7. En quatrième lieu, aux termes de l'article L. 423-23 du code de l'entrée et du séjour des étrangers et du droit d'asile : " L'étranger ne vivant pas en état de polygamie, qui n'entre pas dans les catégories prévues aux articles L. 423-1, L. 423-7, L. 423-14, L. 423-15, L. 423-21 et L. 423-22 ou dans celles qui ouvrent droit au regroupement familial, et qui dispose de liens personnels et familiaux en France tels que le refus d'autoriser son séjour porterait à son droit au respect de sa vie privée et familiale une atteinte disproportionnée au regard des motifs du refus, se voit délivrer une carte de séjour temporaire portant la mention " vie privée et familiale " d'une durée d'un an, sans que soit opposable la condition prévue à l'article L. 412-1. / Les liens mentionnés au premier alinéa sont appréciés notamment au regard de leur intensité, de leur ancienneté et de leur stabilité, des conditions d'existence de l'étranger, de son insertion dans la société française ainsi que de la nature de ses liens avec sa famille restée dans son pays d'origine. / L'insertion de l'étranger dans la société française est évaluée en tenant compte notamment de sa connaissance des valeurs de la République. ". Aux termes de l'article 8 de la convention européenne de sauvegarde des droits de l'homme et des libertés fondamentales : " 1° Toute personne a droit au respect de sa vie privée et familiale, de son domicile et de sa correspondance ; 2° Il ne peut y avoir ingérence d'une autorité publique dans l'exercice de ce droit que pour autant que cette ingérence est prévue par la loi et qu'elle constitue une mesure qui, dans une société démocratique, est nécessaire à la sécurité nationale, à la sûreté publique, au bien-être économique du pays, à la défense de l'ordre et à la prévention des infractions pénales, à la protection de la santé ou de la morale ou à la protection des droits et libertés d'autrui ".

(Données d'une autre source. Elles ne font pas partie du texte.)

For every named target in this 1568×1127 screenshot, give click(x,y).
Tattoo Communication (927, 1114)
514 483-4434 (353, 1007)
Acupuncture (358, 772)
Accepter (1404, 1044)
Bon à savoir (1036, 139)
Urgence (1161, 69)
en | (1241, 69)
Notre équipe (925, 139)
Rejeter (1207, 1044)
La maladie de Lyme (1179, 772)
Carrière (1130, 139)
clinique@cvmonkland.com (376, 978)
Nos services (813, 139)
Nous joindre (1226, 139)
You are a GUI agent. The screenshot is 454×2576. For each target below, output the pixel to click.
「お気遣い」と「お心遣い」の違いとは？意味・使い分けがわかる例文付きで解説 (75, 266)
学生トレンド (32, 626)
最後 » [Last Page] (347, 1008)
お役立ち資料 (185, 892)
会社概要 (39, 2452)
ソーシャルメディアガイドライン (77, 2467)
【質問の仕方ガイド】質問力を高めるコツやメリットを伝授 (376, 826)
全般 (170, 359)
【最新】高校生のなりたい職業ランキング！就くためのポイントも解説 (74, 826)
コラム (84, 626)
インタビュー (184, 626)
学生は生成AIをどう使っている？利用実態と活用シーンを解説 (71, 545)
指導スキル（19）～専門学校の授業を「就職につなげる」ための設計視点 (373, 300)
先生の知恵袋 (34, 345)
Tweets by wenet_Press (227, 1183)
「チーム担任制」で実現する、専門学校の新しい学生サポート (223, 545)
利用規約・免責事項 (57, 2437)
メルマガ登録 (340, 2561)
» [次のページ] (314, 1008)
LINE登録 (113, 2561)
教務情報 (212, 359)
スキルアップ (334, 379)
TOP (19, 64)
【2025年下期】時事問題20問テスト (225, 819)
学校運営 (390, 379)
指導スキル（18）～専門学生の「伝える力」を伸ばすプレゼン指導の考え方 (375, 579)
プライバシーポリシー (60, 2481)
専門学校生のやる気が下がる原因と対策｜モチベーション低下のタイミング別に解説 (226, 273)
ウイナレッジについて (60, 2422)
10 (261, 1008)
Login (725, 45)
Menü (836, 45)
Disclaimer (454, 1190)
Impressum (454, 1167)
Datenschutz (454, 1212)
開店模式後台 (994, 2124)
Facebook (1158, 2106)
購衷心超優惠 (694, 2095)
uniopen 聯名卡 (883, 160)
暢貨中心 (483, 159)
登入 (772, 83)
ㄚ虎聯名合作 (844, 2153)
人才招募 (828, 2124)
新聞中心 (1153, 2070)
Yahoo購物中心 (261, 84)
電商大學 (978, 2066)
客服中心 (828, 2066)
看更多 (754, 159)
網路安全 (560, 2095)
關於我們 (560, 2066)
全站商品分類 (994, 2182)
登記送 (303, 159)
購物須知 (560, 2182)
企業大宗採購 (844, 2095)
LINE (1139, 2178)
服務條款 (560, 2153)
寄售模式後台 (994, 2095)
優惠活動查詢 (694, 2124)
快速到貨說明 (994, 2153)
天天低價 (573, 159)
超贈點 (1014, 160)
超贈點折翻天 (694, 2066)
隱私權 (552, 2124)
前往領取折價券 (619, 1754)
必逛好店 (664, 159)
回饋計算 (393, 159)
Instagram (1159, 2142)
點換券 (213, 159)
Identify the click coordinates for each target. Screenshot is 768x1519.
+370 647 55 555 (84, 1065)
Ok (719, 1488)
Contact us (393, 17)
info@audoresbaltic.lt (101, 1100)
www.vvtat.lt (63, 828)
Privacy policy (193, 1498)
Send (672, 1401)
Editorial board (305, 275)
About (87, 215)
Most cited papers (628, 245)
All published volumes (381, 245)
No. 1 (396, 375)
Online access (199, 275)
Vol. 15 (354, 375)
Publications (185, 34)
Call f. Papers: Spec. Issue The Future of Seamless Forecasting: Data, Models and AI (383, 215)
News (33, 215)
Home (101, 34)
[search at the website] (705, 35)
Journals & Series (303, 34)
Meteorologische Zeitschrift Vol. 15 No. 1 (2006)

8. M. B... fait valoir qu'il séjourne habituellement en France depuis le 25 octobre 2016 avec son épouse et ses deux enfants qui y sont scolarisés et qu'il y a désormais le centre de ses intérêts privés et familiaux. Il est toutefois constant qu'à la date de la décision attaquée, les époux se trouvaient tous deux en situation irrégulière sur le territoire français, malgré les différents refus de séjour et mesures d'éloignement pris à leur encontre par la préfète du Bas-Rhin depuis 2017. Compte tenu de ce qui vient d'être dit au point 6 de la présente décision, il ne ressort pas des pièces du dossier que la cellule familiale, à savoir M. et Mme B... et leurs deux enfants nés respectivement en octobre 2016 et en novembre 2017, ne pourrait se reconstituer dans le pays dont ils ont la nationalité, l'Albanie, où le requérant a vécu jusqu'à l'âge de 23 ans et où résident ses parents et ses deux sœurs, ainsi qu'il l'a lui-même déclaré en 2017. Par suite, compte tenu des circonstances de l'espèce et notamment des conditions de séjour en France de M. B..., la décision contestée n'a pas porté à son droit au respect de sa vie privée et familiale une atteinte disproportionnée aux buts en vue desquels elle a été prise. Par suite, le moyen tiré de la méconnaissance des stipulations de l'article 8 de la convention européenne de sauvegarde des droits de l'homme et des libertés fondamentales ne peut qu'être écarté.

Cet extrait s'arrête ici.